The town of Coalisland gets its name from the abundant coal deposits discovered in the East Tyrone area in the late 17th century. In order reduce the cost of transporting coal from the Tyrone coalfields to Dublin, Coalisland canal was constructed which linked the coalfields with Lough Neagh, via the River Blackwater. Construction of the canal began in 1733 and although progress was slow, it opened in 1787. During the construction of the canal and the re-routing of the River Torrent, the workers came onto a thick bed of clay which was suitable for the manufacture of pottery, tile and draining pipes. This led to the establishment of numerous potteries in the area which were able to avail of the local resources (both clay and fuel) to make their product and the new canal to transport their wares to the market place. Fowlers Pottery, owned by Enoch Fowler was one of the potteries established in the Coalisland area in the 19th century. The Pottery is not marked on the 1st or 3rd edition Ordnance Survey maps, but does appear on the 2nd edition Ordnance Survey map which dates to around 1860. This suggests that the Pottery was in active use for a relatively short period of time between 1840 and 1880. Today the location of the Pottery is a greenfield site with no trace of the associated buildings visible on the ground. The excavation Fowler’s Pottery enabled archaeologists to identify the type of wares manufactured at the Pottery, establish the scale and organisation of the site and locate specific areas such as the kiln and drying room used at different stages in the pottery production process.

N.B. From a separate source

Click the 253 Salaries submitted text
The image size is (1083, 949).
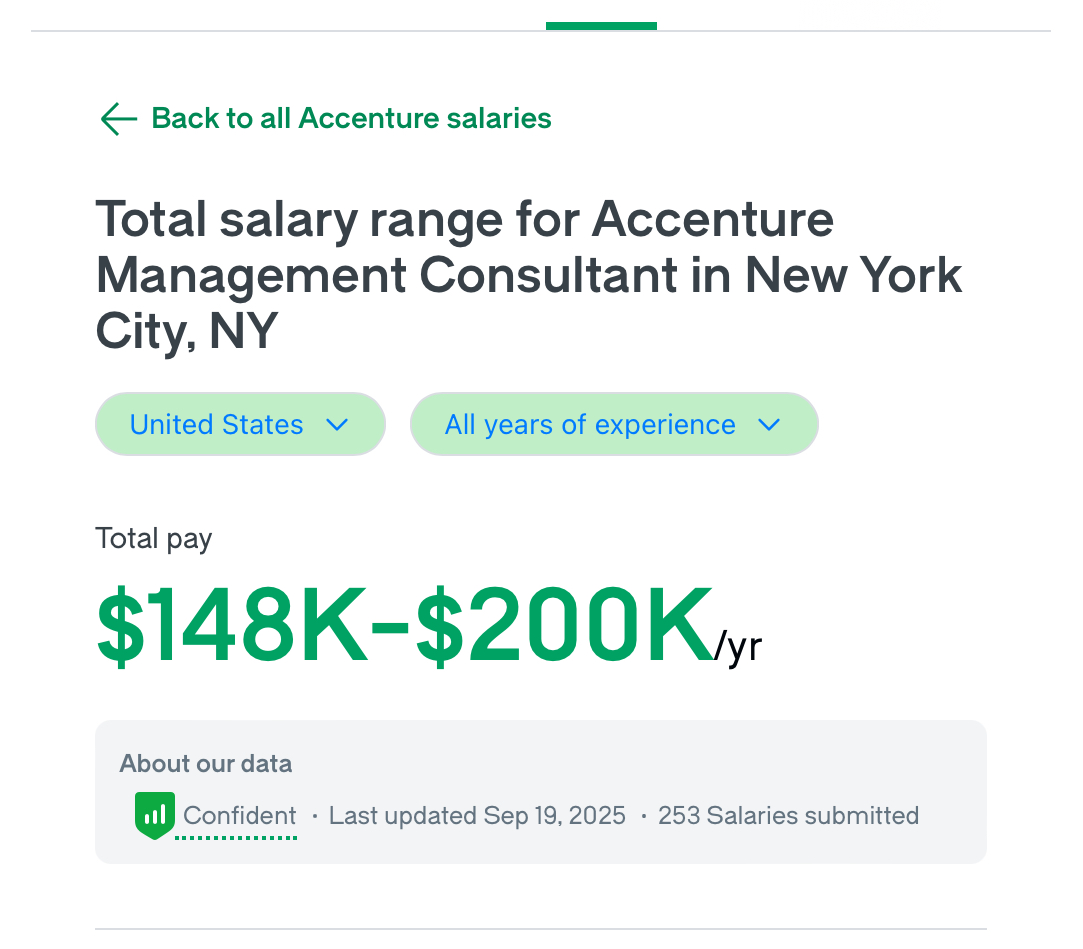[788, 816]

Many thanks are due to landowner Wilfred Dilworth and Keith Beattie of Lough Neagh Partnership Limited as well as the National Lottery Heritage Fund ‘Great Place Scheme’ and Mid Ulster District Council who funded the project. Thanks also to local historian James Walshe for sharing his knowledge of the local area and the pottery making industry.
Thank you to all the groups that visited the dig and participated in the excavation. A total of 175 people volunteered on the excavation, this included 127 children from six local primary schools - Gaelscoil Uí Néill, Stewartstown Primary School, St John's Primary School, Edendork Primary School and Holy Family Primary School. Members of Assist Youth Coalisland, work experience students and members of both the Derry & Strabane and the Belfast Young Archaeologists' Clubs also volunteered on the dig.
Thanks to all the other people that visited the site during the course of the excavaation - we were delighted to be able to to share our discoveries with you.
Big thanks to all the Level 1, Queen's Archaeology undergraduate students who worked on the excavation for the duration of the dig. Thanks for all you hard work and enthusiam...despite the rainy June weather!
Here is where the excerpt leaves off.